I know that the reporters are not the editors, and the editors are not the paper, per se, but it seemed like for a long time, the Milwaukee Journal Sentinel was in love with the leadership of the Milwaukee Public Schools. The paper has long cheered the smoke and mirrors of the superintendent (it was not that long ago when he was literally re-imagined as the hero of a spy movie), and cheered when the "reformers" took over the board again two years ago.
But I'm seeing a trend, that maybe the very public, very scary, and very embarassing news of late out of MPS has the team down on West State Street a little skeptical. For example, the same reporter covering the same territory as in the lauditory article linked above gave us this front-page story last week:
Like a banged-up player starting the second half, the high schools in the Milwaukee Public Schools system began a new semester Monday with a couple of fresh plays ready to go and, presumably, a bit of hope that things would go better than they did in a tough first half.Different metaphor, yes, but also different tone, different implications, and different sense of which way the wind is blowing for the superintendent down at the newspaper.

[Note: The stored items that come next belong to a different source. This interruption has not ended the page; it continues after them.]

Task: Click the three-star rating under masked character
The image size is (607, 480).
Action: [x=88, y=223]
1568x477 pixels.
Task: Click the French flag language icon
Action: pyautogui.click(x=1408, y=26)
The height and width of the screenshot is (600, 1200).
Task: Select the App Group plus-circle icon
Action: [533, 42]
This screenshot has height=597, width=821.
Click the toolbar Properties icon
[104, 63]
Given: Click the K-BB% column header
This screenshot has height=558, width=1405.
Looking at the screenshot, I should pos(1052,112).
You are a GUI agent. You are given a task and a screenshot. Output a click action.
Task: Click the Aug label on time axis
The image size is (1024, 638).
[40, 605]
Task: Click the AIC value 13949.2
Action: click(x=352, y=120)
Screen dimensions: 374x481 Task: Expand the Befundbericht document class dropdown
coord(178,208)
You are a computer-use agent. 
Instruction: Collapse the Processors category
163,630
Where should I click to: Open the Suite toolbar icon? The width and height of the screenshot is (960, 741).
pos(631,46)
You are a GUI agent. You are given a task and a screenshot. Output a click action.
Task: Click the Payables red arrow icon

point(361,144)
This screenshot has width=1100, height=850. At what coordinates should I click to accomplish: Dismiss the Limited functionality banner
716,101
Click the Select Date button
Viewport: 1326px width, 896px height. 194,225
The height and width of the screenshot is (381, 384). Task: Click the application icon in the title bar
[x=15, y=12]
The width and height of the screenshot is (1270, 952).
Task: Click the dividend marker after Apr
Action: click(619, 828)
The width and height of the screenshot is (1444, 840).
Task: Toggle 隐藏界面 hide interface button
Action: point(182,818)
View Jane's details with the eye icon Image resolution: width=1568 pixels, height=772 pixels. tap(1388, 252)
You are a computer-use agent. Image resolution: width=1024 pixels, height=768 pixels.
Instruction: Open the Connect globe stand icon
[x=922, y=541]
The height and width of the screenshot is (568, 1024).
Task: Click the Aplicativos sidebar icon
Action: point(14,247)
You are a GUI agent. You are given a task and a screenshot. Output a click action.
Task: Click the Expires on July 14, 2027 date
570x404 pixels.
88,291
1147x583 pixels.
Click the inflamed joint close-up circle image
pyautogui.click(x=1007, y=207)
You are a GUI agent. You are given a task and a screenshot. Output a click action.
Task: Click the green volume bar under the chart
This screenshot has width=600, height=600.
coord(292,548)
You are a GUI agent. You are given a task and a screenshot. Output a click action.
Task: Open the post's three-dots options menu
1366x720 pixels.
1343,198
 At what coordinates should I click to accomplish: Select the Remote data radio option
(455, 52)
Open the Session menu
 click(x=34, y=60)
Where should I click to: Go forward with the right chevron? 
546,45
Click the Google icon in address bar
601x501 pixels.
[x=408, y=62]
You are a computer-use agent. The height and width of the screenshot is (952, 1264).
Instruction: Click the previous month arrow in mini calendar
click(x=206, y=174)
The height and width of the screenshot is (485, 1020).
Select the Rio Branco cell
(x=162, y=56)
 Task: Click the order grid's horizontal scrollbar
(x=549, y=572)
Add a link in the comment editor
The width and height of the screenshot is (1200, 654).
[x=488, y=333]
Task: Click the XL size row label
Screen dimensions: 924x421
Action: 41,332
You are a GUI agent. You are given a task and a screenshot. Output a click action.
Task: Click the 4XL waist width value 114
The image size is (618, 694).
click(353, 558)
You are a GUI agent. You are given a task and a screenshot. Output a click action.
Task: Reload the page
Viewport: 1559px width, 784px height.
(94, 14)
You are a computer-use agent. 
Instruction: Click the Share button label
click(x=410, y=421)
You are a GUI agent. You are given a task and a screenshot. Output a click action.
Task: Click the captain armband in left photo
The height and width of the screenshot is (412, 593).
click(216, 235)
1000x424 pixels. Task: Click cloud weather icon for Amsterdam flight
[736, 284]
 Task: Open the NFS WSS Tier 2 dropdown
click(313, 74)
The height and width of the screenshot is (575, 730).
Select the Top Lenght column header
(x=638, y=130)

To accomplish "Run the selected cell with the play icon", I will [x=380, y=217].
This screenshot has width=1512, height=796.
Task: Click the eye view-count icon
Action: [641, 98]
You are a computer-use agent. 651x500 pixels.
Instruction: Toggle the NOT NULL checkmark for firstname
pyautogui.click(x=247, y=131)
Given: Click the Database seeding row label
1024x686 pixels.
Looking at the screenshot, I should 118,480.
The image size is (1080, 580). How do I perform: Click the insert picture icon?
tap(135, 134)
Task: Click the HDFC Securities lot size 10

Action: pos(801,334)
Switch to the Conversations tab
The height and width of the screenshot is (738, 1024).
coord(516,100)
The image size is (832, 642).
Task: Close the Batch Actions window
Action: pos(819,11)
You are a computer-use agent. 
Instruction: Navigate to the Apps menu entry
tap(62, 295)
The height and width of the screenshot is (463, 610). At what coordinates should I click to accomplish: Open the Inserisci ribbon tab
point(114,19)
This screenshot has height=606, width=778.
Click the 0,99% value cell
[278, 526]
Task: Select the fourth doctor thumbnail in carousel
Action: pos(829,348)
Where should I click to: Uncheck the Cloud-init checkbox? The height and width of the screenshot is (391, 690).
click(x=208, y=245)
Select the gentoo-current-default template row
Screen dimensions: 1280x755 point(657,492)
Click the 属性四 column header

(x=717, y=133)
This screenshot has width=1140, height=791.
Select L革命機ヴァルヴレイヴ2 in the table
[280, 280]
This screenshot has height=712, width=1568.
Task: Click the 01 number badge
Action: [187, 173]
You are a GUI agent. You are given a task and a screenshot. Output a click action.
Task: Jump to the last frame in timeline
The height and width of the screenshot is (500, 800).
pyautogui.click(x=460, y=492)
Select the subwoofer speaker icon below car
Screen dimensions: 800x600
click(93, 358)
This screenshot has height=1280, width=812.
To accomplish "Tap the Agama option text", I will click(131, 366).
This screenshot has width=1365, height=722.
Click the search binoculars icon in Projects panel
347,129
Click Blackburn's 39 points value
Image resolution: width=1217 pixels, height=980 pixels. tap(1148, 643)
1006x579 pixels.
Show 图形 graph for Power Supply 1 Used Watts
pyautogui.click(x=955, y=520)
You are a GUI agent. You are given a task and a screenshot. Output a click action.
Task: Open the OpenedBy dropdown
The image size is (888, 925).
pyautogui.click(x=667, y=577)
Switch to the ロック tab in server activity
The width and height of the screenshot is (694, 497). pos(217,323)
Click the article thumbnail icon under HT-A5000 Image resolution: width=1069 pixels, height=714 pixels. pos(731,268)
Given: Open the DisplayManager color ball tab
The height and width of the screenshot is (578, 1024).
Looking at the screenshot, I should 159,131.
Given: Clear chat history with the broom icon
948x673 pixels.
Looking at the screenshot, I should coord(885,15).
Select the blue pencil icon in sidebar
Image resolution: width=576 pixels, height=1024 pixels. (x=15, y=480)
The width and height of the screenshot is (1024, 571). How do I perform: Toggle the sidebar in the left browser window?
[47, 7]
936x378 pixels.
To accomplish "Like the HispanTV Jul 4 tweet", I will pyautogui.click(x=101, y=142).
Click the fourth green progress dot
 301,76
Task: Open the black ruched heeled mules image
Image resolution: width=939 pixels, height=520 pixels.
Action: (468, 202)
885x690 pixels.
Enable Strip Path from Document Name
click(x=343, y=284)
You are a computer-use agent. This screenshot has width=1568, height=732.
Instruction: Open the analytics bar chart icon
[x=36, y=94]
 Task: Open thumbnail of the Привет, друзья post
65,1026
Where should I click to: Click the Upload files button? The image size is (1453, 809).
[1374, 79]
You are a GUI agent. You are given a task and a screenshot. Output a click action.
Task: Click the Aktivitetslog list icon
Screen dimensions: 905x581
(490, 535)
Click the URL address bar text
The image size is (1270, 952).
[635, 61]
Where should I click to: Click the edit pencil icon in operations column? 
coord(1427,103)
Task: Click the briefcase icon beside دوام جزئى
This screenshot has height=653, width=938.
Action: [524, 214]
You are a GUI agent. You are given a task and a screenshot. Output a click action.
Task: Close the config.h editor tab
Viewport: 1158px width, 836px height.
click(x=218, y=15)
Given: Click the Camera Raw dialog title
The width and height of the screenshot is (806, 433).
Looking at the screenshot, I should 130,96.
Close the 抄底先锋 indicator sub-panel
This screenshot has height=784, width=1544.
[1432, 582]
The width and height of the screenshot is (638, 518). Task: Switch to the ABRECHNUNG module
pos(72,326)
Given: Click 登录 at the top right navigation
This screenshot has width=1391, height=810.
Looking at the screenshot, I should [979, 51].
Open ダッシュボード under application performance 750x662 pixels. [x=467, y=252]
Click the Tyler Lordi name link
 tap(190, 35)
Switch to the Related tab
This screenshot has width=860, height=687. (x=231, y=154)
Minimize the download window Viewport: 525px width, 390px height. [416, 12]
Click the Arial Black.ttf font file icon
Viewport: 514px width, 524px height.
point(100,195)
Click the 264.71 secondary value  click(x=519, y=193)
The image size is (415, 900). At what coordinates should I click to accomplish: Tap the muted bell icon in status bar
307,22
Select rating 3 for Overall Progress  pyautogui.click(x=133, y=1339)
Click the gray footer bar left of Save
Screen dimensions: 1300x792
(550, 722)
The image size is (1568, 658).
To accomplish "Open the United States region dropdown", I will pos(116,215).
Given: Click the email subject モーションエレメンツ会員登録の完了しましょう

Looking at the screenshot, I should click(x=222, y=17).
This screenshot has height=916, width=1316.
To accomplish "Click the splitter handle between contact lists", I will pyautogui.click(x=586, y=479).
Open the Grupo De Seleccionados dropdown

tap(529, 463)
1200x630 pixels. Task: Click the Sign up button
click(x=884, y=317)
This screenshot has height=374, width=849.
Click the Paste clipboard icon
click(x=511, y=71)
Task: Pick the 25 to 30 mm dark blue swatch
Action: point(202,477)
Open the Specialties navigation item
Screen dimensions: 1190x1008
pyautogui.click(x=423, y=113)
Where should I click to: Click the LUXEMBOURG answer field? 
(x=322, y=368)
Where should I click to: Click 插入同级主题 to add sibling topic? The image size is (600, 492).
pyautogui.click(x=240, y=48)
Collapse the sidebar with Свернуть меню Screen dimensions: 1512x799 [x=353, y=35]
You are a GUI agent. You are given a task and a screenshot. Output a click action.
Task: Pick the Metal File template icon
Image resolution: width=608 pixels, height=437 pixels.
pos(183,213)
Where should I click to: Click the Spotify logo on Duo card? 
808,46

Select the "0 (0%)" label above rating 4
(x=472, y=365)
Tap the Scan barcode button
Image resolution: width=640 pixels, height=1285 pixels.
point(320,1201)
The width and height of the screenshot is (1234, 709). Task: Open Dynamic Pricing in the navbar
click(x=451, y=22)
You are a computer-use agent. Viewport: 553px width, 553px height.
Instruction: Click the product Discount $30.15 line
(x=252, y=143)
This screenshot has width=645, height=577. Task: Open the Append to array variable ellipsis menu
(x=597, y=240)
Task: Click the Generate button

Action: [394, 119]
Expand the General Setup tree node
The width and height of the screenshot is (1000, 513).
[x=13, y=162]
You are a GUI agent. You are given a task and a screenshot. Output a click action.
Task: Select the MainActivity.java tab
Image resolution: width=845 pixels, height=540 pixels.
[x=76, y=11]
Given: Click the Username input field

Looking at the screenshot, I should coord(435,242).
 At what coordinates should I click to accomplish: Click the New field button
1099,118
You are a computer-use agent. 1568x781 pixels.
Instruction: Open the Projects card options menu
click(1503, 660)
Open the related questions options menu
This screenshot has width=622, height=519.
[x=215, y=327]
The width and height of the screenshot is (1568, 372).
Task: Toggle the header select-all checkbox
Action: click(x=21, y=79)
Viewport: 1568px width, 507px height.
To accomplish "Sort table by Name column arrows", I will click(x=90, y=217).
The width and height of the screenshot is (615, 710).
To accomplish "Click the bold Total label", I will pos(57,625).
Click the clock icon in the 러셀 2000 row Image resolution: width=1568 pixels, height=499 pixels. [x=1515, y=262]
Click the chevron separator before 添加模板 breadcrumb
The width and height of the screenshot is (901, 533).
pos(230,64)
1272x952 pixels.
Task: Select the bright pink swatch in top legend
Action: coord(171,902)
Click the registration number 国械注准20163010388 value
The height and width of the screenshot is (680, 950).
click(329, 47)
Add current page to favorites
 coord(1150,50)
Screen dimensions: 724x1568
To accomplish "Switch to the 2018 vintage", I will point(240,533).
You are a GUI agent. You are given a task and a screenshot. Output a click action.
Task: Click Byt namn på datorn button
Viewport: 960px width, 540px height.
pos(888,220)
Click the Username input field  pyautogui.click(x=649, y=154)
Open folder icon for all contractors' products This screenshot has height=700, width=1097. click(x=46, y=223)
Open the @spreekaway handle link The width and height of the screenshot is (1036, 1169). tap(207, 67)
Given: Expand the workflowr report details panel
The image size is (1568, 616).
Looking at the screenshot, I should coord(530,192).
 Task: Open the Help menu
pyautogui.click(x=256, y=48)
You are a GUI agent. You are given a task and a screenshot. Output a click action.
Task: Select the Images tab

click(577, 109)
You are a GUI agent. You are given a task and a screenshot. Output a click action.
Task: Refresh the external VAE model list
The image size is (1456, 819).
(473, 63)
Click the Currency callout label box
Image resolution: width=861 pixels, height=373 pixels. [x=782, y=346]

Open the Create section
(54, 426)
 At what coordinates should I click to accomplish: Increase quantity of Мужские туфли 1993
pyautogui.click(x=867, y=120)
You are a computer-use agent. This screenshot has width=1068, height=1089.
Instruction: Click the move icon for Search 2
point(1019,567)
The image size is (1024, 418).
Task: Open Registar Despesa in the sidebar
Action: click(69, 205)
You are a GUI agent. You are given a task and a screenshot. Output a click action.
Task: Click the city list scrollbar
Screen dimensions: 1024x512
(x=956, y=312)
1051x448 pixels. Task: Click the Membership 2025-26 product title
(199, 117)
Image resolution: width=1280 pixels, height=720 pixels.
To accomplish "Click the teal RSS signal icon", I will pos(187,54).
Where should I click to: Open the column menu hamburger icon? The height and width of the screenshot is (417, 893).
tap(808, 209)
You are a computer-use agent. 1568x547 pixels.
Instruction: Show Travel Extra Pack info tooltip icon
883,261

By Wednesday, however, the focus was right back on problems--this time, a fracas and a medical emergency at the end of a basketball game at Bradley Tech that brought police rushing from all over the city--and questions about the whole enterprise of high school in MPS were back in the spotlight:
Is the game plan sound? Or do we have bigger problems than we realized--problems with the plan, with the players, with the coaches, problems in the front office, problems in the whole arena?
Then this popped up yesterday at the "School Zone" blog:
At a dog-and-pony show with much grandstanding and little substance, the Milwaukee mayor, schools superintendent, police chief, and assistant district attorney announced the debut of an effort to put cops full-time into a couple of Milwaukee’s schools. The event was held at Edison Middle School.Some of us have been trying to draw attention to the superintendent's grandstanding and media manipulation, his dog-and-ponying, for more than three years (that blog was short-lived, so it won't take you long to stroll through the archives to see what I mean).
Reporters, city officials and spokespeople were there in abundance, but the school community (apart from the principal) was scarcely to be seen. The news conference was held in a small room, and then reporters were given a staged walk down a hallway. Two of the police officers involved in the effort strolled down the hallway trailed by a small throng of cameras and flaks. Like kids trying to cut class, reporters who took a step in the wrong direction were reprimanded. [. . .] There was something eerie and disconnected about being at a school performance that involved no teachers, no students, no parents and no staff besides the principal. Just reporters, bureaucracy and cops.
Doubtless, the editors will endorse the incumbencies of Joe Dannecker and Jeff Spence, who back the superintendent, and the candidacy of Bruce Thompson, whom the editors hated to see lose in 2001 (darn those voters). It seems like they should be trusting their own reporters, though, and looking for some substance behind the carefully staged-managed front.